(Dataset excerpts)
━━━
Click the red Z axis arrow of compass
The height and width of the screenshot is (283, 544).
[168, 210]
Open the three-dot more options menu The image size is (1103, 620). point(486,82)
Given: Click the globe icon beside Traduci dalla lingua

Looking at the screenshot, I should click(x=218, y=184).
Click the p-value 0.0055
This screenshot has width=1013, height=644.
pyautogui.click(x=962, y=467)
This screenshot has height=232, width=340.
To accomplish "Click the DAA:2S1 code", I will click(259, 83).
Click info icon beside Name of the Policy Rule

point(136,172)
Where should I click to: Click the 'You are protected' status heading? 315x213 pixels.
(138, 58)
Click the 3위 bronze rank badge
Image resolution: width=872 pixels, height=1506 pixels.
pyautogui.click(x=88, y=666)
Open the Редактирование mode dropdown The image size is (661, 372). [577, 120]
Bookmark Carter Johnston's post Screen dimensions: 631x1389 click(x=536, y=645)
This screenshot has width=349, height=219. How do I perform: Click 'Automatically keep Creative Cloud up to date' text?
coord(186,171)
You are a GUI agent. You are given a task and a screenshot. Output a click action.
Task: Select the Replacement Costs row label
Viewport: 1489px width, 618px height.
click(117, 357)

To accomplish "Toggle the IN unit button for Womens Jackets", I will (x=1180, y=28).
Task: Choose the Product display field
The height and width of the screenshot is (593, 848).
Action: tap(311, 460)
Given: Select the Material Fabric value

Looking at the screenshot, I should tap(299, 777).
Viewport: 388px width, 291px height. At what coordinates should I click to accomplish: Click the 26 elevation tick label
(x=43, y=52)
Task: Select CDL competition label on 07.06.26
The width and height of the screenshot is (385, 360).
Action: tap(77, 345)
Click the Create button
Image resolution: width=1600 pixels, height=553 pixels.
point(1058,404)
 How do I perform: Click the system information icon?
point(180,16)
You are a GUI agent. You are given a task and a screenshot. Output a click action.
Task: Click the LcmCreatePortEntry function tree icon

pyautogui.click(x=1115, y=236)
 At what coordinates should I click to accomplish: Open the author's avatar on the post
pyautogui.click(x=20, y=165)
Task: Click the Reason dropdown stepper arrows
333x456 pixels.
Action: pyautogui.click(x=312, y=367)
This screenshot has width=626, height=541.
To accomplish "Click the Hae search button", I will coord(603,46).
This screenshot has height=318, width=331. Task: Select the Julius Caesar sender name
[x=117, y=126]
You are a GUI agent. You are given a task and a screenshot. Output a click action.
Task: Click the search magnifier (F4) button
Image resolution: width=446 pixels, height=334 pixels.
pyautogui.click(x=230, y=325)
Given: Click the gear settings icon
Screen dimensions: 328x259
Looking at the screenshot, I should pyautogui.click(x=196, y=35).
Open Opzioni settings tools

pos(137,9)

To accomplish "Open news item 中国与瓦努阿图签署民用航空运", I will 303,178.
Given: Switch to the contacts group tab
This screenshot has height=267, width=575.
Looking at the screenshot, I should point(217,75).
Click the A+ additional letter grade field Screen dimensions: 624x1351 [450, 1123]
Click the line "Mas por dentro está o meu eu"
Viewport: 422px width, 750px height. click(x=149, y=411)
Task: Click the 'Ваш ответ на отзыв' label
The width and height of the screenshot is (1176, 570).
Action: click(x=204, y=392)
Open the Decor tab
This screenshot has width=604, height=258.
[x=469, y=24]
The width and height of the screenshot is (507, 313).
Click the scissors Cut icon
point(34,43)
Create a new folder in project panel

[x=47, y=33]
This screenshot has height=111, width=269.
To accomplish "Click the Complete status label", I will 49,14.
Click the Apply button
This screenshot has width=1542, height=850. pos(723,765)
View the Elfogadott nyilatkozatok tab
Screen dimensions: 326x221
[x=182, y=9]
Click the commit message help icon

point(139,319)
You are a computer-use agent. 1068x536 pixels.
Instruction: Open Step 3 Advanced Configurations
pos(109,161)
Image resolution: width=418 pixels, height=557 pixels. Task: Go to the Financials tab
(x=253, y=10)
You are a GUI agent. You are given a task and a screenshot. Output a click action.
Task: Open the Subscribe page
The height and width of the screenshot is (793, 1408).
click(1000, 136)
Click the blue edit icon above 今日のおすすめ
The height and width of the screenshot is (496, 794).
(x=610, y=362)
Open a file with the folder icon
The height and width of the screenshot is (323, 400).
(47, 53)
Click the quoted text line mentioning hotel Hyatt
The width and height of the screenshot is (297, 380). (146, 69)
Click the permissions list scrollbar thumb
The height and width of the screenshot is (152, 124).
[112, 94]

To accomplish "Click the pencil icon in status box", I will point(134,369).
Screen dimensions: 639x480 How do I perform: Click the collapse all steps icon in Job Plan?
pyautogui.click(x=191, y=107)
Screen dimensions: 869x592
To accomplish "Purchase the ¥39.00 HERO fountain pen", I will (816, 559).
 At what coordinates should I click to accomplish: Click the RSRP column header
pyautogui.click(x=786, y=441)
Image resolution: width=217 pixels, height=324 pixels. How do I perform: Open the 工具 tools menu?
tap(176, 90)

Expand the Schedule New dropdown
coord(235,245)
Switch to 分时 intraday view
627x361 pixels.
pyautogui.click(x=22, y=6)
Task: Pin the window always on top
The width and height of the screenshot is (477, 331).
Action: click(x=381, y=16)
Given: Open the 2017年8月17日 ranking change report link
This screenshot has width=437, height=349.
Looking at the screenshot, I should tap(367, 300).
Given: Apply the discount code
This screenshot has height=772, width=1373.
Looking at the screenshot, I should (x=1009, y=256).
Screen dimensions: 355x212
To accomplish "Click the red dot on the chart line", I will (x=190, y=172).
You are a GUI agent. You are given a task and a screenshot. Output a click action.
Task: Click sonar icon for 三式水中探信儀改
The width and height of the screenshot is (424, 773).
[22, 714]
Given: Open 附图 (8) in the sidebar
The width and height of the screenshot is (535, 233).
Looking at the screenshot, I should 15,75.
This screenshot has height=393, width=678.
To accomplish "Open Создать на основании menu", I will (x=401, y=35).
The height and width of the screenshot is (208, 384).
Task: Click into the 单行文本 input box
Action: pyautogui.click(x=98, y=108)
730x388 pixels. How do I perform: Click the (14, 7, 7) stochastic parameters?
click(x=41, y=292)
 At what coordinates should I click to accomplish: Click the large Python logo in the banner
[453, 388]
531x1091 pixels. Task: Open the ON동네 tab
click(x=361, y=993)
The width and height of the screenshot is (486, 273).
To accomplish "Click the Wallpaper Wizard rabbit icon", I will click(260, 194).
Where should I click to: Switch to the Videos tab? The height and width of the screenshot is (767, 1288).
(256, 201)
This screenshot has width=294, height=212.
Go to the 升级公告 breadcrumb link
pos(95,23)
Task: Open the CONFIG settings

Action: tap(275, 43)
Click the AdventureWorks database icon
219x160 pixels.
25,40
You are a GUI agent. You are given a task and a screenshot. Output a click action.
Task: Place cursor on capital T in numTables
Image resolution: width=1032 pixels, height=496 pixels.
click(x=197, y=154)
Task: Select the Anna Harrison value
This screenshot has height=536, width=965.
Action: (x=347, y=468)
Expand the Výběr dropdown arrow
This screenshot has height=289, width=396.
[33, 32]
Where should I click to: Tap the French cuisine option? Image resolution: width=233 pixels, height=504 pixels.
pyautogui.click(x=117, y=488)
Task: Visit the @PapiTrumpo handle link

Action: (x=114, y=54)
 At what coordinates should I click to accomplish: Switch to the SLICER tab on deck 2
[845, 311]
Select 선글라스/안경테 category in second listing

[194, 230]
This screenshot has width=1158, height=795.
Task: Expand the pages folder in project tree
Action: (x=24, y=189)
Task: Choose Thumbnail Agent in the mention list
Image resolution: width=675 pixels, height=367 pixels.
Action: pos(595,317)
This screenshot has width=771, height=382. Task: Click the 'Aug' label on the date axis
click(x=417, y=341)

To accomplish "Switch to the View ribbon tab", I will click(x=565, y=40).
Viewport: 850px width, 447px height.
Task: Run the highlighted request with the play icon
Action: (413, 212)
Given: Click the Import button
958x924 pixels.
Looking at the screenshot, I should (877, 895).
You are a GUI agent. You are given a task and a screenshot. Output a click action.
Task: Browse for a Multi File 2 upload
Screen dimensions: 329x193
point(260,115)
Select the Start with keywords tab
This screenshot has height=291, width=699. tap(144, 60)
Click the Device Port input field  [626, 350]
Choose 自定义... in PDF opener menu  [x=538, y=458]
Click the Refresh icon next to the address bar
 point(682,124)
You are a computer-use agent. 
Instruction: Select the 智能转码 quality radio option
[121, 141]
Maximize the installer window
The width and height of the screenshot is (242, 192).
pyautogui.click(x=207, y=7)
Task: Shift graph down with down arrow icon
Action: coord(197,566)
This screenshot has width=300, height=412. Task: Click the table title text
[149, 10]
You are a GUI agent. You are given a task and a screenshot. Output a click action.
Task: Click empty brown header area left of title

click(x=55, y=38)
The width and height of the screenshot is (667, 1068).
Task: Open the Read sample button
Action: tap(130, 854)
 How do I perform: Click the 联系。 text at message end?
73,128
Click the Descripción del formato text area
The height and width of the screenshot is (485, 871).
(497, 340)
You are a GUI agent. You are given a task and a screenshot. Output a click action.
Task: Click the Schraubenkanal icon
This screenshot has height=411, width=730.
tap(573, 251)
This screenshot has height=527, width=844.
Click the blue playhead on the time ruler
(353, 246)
━━━
Once you reach the line with "This screenshot has height=267, width=575." in the data above, copy it and every line after it exactly, up to and including the line with "Task: Open the Subscribe page".

This screenshot has height=267, width=575.
Looking at the screenshot, I should point(217,75).
Click the A+ additional letter grade field Screen dimensions: 624x1351 [450, 1123]
Click the line "Mas por dentro está o meu eu"
Viewport: 422px width, 750px height. click(x=149, y=411)
Task: Click the 'Ваш ответ на отзыв' label
The width and height of the screenshot is (1176, 570).
Action: click(x=204, y=392)
Open the Decor tab
This screenshot has width=604, height=258.
[x=469, y=24]
The width and height of the screenshot is (507, 313).
Click the scissors Cut icon
point(34,43)
Create a new folder in project panel

[x=47, y=33]
This screenshot has height=111, width=269.
To accomplish "Click the Complete status label", I will 49,14.
Click the Apply button
This screenshot has width=1542, height=850. pos(723,765)
View the Elfogadott nyilatkozatok tab
Screen dimensions: 326x221
[x=182, y=9]
Click the commit message help icon

point(139,319)
You are a computer-use agent. 1068x536 pixels.
Instruction: Open Step 3 Advanced Configurations
pos(109,161)
Image resolution: width=418 pixels, height=557 pixels. Task: Go to the Financials tab
(x=253, y=10)
You are a GUI agent. You are given a task and a screenshot. Output a click action.
Task: Open the Subscribe page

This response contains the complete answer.